第八十七話 悪来
五月のある朝、張譲は雒陽内にある自邸宅内を散策していた。皇帝の宮殿にも引けを取らない豪華絢爛たる邸宅は、彼の持つ権力を象徴していた。
かつて皇帝が宮殿の高台に登ろうとした時、張譲はその行為を諌めて言ったという。
「天子というものは、下々の民に決して姿を見せてはなりません。
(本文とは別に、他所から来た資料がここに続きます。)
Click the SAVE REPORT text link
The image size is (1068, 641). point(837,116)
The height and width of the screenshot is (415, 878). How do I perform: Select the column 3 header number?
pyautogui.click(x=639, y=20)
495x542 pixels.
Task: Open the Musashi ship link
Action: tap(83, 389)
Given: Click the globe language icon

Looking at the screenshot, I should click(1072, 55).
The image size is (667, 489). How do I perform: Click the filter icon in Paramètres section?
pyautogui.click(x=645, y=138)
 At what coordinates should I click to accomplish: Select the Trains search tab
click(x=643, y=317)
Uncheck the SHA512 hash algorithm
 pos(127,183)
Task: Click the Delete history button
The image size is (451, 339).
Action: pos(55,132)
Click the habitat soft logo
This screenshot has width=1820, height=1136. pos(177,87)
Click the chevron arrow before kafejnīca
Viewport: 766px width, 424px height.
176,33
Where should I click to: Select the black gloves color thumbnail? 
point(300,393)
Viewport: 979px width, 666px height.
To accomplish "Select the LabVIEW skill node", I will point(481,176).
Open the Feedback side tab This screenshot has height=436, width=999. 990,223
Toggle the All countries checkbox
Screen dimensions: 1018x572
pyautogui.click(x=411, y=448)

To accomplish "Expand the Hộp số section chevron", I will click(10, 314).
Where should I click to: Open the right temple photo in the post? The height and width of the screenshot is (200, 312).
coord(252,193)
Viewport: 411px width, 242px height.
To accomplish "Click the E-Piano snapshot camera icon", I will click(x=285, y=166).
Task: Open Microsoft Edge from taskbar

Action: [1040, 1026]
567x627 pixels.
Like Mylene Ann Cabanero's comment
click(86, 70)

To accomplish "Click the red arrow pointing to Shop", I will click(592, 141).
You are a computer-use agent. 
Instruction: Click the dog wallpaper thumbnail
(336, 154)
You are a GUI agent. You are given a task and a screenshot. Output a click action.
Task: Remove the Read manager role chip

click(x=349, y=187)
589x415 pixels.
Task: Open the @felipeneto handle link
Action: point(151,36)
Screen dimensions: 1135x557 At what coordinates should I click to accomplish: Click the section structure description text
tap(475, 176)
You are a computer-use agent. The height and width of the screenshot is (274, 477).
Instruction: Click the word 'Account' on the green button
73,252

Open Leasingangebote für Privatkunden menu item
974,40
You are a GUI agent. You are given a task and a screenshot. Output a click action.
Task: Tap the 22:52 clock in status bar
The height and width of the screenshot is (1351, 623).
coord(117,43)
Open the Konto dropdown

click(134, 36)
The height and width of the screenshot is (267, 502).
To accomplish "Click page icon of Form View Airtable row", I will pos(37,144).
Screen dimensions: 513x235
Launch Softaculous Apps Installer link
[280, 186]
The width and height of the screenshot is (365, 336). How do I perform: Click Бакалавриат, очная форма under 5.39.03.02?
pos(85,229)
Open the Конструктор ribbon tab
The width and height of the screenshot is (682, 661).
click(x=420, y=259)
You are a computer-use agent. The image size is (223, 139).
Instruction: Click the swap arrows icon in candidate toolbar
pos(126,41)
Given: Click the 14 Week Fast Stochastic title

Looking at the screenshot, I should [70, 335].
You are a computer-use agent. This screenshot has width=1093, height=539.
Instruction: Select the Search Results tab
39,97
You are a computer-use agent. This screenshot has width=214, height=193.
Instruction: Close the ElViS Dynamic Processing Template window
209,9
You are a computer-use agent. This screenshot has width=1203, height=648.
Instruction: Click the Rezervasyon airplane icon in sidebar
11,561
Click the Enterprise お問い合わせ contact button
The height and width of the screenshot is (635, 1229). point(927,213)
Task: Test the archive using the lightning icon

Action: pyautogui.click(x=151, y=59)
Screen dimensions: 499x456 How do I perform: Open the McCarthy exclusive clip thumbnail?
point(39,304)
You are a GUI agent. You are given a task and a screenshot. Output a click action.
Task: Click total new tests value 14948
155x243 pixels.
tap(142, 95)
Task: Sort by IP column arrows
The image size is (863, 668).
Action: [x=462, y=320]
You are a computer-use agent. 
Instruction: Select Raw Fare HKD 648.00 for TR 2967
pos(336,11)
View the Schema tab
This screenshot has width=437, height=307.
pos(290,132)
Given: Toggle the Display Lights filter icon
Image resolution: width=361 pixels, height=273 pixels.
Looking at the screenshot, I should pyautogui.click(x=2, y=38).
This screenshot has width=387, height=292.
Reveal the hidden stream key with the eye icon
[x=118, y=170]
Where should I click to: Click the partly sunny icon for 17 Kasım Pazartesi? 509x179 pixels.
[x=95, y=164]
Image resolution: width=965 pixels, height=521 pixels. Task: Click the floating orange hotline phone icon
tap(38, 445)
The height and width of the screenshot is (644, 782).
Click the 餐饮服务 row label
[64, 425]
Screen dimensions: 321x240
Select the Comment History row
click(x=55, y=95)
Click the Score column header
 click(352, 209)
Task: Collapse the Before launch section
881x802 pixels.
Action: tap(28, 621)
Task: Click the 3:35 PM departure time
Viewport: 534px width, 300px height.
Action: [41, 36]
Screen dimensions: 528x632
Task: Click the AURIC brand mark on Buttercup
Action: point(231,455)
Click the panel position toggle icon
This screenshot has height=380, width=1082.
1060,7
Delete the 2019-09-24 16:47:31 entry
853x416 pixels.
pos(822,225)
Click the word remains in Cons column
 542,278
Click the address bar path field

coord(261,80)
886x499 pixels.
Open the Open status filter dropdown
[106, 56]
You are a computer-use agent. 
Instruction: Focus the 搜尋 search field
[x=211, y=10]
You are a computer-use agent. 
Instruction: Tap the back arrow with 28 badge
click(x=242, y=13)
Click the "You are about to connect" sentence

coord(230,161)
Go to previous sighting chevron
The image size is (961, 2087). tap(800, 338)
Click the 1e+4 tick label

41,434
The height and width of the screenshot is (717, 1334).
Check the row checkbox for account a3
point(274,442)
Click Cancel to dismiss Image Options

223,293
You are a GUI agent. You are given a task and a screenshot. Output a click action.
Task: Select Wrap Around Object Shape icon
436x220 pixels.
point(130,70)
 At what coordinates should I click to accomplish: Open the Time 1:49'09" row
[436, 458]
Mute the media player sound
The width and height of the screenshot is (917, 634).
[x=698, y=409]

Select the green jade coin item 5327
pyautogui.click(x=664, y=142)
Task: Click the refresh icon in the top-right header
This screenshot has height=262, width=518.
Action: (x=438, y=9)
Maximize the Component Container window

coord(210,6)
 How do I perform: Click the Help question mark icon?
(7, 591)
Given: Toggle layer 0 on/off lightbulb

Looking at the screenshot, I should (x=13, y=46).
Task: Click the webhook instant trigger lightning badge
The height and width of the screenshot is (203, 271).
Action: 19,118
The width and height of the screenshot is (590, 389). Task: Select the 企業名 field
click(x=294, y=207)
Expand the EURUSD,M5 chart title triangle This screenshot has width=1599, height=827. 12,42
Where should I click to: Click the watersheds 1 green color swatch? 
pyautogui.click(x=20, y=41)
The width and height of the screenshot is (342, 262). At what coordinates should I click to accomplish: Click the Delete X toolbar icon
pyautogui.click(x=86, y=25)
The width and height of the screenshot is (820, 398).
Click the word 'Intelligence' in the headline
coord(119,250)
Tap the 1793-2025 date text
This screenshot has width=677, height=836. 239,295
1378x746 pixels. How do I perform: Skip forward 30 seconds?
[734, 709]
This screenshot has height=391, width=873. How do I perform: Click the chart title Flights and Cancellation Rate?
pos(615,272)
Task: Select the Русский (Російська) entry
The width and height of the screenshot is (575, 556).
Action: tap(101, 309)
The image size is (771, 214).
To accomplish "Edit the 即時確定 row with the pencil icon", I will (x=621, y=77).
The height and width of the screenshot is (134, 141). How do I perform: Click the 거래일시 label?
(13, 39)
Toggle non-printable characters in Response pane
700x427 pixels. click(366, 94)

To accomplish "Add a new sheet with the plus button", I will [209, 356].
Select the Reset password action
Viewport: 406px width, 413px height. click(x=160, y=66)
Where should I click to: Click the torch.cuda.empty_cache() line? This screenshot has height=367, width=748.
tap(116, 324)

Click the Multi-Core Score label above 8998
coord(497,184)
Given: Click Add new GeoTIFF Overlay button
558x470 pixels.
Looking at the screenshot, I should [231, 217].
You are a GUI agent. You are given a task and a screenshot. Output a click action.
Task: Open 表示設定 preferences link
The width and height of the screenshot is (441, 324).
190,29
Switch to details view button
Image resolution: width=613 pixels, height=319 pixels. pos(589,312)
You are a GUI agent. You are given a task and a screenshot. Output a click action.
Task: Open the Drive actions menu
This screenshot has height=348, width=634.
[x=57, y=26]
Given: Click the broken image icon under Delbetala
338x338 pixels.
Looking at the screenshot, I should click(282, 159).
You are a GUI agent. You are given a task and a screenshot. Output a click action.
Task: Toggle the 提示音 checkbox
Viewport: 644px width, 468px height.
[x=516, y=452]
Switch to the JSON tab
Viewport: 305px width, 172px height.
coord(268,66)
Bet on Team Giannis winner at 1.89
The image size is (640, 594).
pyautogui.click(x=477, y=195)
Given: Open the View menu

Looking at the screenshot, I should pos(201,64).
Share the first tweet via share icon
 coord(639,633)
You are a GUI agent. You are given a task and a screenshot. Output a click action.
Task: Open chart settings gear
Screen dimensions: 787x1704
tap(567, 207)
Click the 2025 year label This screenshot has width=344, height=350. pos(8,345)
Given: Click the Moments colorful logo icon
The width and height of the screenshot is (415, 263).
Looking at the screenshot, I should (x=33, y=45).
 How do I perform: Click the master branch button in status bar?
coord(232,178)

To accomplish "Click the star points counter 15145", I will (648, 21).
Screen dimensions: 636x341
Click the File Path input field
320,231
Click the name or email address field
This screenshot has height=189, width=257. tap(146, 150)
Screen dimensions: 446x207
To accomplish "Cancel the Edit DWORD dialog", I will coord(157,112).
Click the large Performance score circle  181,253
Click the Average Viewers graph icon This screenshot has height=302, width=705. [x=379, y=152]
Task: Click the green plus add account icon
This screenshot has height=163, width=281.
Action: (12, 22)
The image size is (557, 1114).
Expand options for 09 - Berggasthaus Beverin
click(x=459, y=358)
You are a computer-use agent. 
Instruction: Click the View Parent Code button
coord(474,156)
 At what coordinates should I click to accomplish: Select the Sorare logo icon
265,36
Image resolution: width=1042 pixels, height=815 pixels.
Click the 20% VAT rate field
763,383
天に近い高貴な存在なのですから、天下万民の為を思えばこそ自重しなければなりませぬぞ」
ただ単に高台から自分の豪華な邸宅を見られたくないという、実に浅ましい理由で皇帝を高台に登らせなかったのである。
その邸宅を歩きながら張譲は潁川からもたらされるであろう情報を待っていた。潁川に騎都尉として派遣した曹操が、黄巾賊……いや、太平道の大方・波才と結託して反乱を起こす手筈なのだ。
太平道の革命が成功した際には、張譲は晴れて太平道の大方の一人として昇格、ゆくゆくは太平道の幹部として安泰の道が開ける。
もちろん、今のままでも人臣を極めた優雅なる暮らしだが、儒教が中心のこの世界では未来永劫、宦官という性別のない卑しい身分。
虚栄心の強い張譲にとって今の贅沢な暮らしなどより何より得たいのが、人々から尊び敬われる畏敬の念である。
かつて張譲の父が亡くなり、故郷の潁川で盛大な葬儀を開いた事があったが、弔問には知り合いの宦官少数が訪れただけで、潁川の名士が弔問に赴いたのは陳寔という名士一人だけだったという。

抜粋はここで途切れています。